Edit the listing from its first line through the line containing "pos(227,233)" and give those lines back with "chevron" replaced by "arrow", leaving everything else unchanged.

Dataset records
╔══

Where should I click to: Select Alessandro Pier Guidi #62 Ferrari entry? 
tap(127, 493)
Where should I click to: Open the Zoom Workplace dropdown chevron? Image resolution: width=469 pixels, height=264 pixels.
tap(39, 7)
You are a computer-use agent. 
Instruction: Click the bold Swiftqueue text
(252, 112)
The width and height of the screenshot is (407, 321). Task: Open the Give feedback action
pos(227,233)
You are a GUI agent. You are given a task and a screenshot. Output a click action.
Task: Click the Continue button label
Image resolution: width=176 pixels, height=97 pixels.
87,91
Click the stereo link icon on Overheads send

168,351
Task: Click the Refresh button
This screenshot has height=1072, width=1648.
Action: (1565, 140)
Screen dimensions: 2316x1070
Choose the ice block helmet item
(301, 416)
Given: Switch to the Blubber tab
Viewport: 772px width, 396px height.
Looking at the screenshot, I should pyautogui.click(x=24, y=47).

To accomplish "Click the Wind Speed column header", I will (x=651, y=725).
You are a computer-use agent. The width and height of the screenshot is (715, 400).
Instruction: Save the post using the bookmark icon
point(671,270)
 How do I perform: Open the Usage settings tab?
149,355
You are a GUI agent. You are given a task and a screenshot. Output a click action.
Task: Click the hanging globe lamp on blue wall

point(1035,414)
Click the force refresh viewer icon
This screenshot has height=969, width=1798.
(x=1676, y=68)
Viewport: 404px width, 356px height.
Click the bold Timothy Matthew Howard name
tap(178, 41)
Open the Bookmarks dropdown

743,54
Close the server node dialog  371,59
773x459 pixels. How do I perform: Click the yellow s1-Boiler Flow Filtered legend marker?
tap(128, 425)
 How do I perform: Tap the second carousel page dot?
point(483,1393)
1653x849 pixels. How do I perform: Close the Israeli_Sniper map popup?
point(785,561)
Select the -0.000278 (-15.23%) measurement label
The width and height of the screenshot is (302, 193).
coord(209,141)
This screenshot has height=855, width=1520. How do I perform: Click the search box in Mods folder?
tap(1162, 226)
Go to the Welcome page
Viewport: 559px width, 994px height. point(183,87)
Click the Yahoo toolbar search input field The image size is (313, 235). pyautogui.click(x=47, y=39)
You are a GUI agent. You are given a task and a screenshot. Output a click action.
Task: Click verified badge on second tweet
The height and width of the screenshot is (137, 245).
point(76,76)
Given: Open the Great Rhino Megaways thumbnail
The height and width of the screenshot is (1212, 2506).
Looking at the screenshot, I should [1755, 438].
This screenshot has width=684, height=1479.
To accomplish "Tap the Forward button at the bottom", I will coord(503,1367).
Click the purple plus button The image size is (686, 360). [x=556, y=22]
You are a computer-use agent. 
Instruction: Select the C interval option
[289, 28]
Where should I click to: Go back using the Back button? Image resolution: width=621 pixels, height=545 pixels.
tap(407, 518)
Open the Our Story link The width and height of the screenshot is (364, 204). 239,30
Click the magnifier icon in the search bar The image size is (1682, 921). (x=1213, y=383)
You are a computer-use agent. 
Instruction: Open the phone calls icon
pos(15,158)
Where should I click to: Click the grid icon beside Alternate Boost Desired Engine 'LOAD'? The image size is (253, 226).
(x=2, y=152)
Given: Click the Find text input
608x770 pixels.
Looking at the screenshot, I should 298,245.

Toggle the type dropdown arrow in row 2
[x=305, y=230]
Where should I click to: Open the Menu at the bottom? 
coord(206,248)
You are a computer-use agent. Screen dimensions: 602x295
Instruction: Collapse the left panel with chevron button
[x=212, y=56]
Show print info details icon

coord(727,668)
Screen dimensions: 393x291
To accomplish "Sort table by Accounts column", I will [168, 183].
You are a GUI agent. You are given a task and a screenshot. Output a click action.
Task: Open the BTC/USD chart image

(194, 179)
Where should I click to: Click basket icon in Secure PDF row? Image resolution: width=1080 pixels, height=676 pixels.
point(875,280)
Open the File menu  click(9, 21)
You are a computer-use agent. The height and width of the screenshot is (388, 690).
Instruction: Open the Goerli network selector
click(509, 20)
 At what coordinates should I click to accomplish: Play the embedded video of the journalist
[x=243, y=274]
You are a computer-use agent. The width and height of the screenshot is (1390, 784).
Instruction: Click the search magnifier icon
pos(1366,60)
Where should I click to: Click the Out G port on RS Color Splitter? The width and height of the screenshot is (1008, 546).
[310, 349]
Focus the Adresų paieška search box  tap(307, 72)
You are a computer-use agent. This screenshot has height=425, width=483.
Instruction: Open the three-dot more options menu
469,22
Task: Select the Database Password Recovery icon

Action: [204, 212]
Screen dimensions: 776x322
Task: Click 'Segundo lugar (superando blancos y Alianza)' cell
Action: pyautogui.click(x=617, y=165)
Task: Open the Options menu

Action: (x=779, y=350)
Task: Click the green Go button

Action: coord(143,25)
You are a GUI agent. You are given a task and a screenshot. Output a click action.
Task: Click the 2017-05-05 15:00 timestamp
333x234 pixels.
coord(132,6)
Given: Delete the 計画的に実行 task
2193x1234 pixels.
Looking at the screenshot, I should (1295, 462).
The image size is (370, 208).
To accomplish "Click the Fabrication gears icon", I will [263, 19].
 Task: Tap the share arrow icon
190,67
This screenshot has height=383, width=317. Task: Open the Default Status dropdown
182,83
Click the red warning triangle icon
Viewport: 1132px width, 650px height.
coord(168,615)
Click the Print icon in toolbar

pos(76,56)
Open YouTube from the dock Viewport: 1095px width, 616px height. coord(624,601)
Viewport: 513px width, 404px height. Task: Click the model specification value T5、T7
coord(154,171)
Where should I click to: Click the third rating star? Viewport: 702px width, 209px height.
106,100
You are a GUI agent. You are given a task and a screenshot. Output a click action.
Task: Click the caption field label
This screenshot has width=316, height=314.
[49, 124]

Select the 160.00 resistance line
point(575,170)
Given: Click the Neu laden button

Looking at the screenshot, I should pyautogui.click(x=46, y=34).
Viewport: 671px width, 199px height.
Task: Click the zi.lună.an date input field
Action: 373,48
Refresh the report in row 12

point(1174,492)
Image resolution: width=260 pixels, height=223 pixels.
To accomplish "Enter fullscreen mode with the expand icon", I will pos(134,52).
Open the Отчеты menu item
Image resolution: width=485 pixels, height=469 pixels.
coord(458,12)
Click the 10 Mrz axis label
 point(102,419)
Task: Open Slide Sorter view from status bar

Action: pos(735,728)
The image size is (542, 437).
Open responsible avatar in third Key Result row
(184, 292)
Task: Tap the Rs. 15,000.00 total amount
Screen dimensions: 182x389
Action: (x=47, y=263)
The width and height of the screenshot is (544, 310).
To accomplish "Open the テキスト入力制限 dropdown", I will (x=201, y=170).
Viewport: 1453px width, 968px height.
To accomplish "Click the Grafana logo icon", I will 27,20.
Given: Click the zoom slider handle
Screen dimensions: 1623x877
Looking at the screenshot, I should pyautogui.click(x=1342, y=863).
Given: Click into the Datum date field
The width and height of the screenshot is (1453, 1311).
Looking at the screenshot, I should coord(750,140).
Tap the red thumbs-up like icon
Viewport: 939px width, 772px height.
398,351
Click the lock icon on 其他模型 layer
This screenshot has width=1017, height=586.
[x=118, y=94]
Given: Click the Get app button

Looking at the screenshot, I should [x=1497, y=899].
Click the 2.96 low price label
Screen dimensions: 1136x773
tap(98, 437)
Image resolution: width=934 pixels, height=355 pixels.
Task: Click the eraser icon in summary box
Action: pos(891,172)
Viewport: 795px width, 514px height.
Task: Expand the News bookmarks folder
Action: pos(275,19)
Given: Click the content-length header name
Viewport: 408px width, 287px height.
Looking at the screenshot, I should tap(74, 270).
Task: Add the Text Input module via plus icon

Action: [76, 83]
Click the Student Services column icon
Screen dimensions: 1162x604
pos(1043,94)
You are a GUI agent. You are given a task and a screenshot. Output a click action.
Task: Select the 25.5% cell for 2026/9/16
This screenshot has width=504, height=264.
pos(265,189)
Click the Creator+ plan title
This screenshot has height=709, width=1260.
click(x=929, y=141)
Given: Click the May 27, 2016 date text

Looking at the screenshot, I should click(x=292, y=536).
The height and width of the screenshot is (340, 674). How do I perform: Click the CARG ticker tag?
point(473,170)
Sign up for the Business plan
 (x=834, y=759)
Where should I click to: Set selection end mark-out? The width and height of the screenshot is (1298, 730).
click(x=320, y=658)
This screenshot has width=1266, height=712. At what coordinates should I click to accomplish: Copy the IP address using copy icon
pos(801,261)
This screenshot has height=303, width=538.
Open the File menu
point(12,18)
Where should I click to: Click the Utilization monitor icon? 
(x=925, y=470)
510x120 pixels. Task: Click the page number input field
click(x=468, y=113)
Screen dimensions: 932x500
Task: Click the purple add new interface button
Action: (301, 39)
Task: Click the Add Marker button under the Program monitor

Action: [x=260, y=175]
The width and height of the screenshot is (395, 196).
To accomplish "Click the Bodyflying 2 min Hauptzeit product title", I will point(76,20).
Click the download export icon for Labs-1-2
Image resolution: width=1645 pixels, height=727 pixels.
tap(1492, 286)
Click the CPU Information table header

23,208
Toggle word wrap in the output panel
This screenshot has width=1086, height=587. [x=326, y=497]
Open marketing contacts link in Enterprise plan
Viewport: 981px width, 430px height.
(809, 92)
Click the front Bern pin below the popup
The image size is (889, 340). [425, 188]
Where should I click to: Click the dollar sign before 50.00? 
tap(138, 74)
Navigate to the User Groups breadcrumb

╚══

Response:
Where should I click to: Select Alessandro Pier Guidi #62 Ferrari entry? 
tap(127, 493)
Where should I click to: Open the Zoom Workplace dropdown arrow? Image resolution: width=469 pixels, height=264 pixels.
tap(39, 7)
You are a computer-use agent. 
Instruction: Click the bold Swiftqueue text
(252, 112)
The width and height of the screenshot is (407, 321). Task: Open the Give feedback action
pos(227,233)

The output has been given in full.